〈王殺し〉は世界的に広がりのある現象でしょうか。 / 〈王殺し〉が実践されていたとすると、寿命が近づき衰えた王は、みな殺されてしまうのではありませんか。 / 王についての神秘的な考え方がなくなり、〈王殺し〉がなくなったのはいつ頃でしょうか。
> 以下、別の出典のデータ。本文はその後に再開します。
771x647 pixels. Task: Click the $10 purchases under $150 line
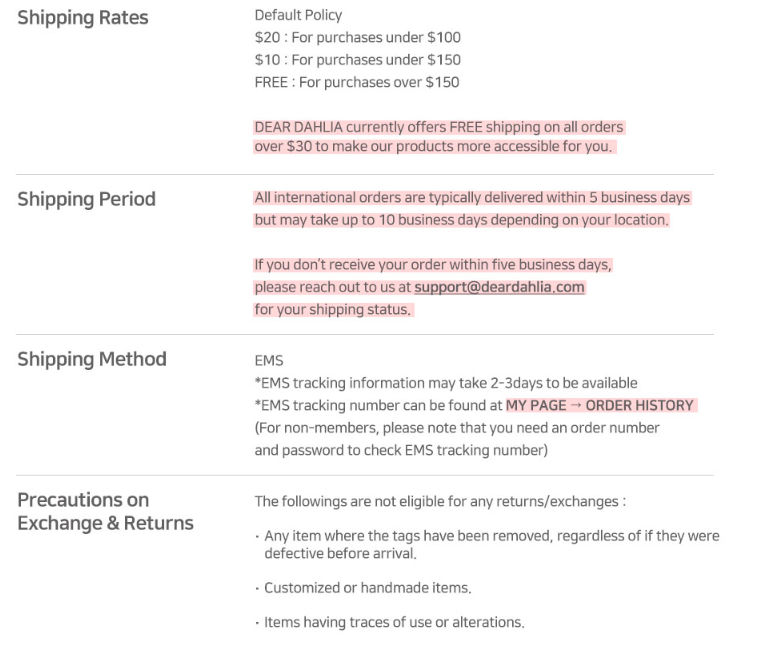[x=357, y=60]
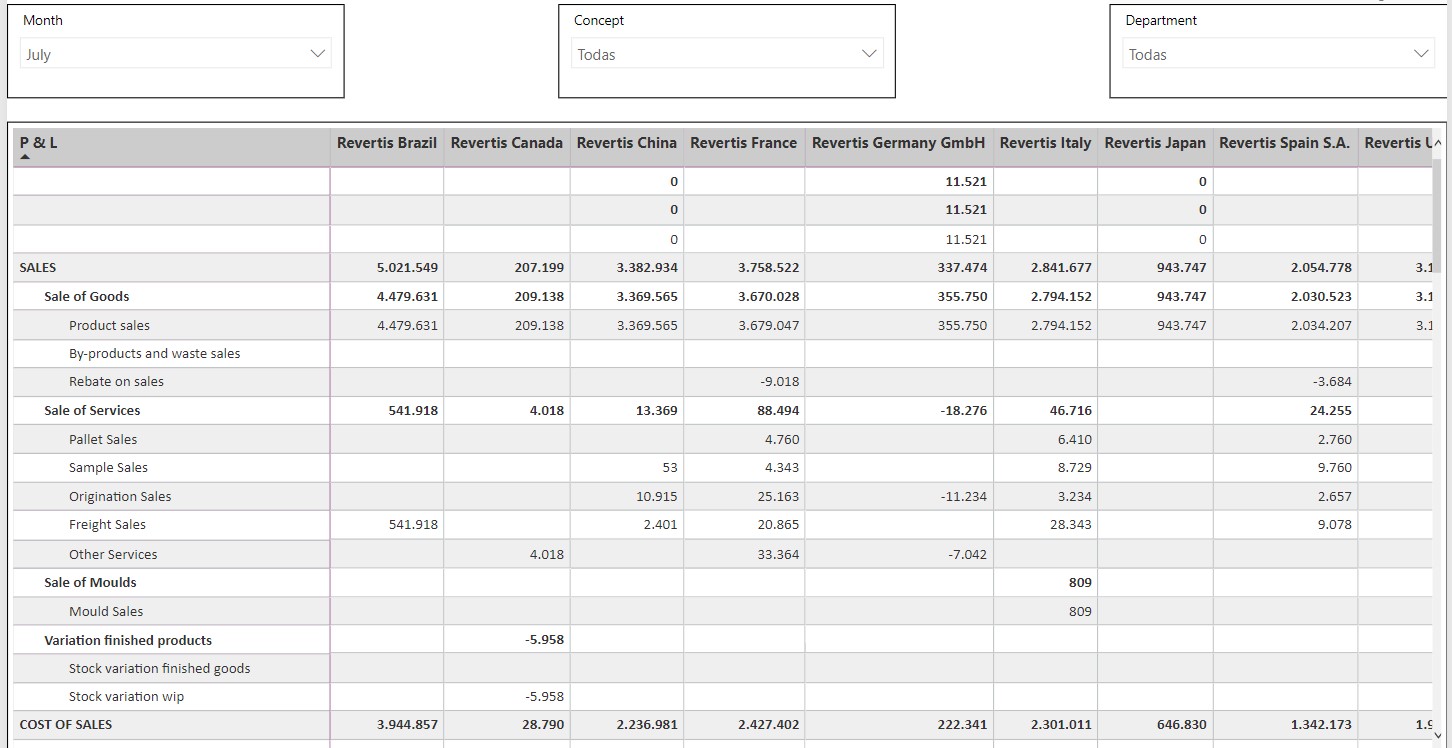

授業でもお話ししたと思いますが、普遍的な事例でした。フレーザーが収集したなかからいえば、アフリカの王たち =コンゴのガンガ・シトメ(大地の神と称され、当然の権利として初収穫を得る。最期を感じると門弟から継承者を選び、自分を絞め殺させる)・エチオピアのメロエの諸王(神として崇拝されながら司祭たちから死を命じられる)・青ナイルのファゾクルの王(人々の信頼を失うと宣告を受け、殺される)、白ナイルのシルック人の王(王朝の創建者半神ニカイングの化身とされるが、不健康の兆候が生じると閉じこめられて殺される)・ディンカ人の雨乞い師(自然死を許されず、老齢で体が弱ってくると生き埋めにされる)・アンゴラのマチアンヴォ(信頼を失うと戦に誘われ、死ぬまで戦わされる)・ズールー人の王(白髪など老化の兆候がみえると殺害される)・エオ人の王(失政によって信頼を失うと、妻妾らに自分の首を絞めさせる)などが挙げられます。しかし当然、これらが長期間にわたって行われていた地域と、早くに衰退した地域はあります。中国の易姓革命は王殺しの一種と思われますが、改元などは、王殺しを儀礼的に行って世界をリセットする仕組みともみなされます。日本の古墳時代に行われていたと考えられる首長霊継承祭祀は、儀礼的な意味では王の死を現象させず、新たな王を生み出すシステムでしょう。これは、殯から大嘗祭の流れへと受け継がれてゆきます。ヨーロッパでは、王は二つの身体(制度としての王/個体としての王)からなると考えられ、後者は死んでも前者は死なないとみなされていました。日本でも同じことがいえるかもしれません。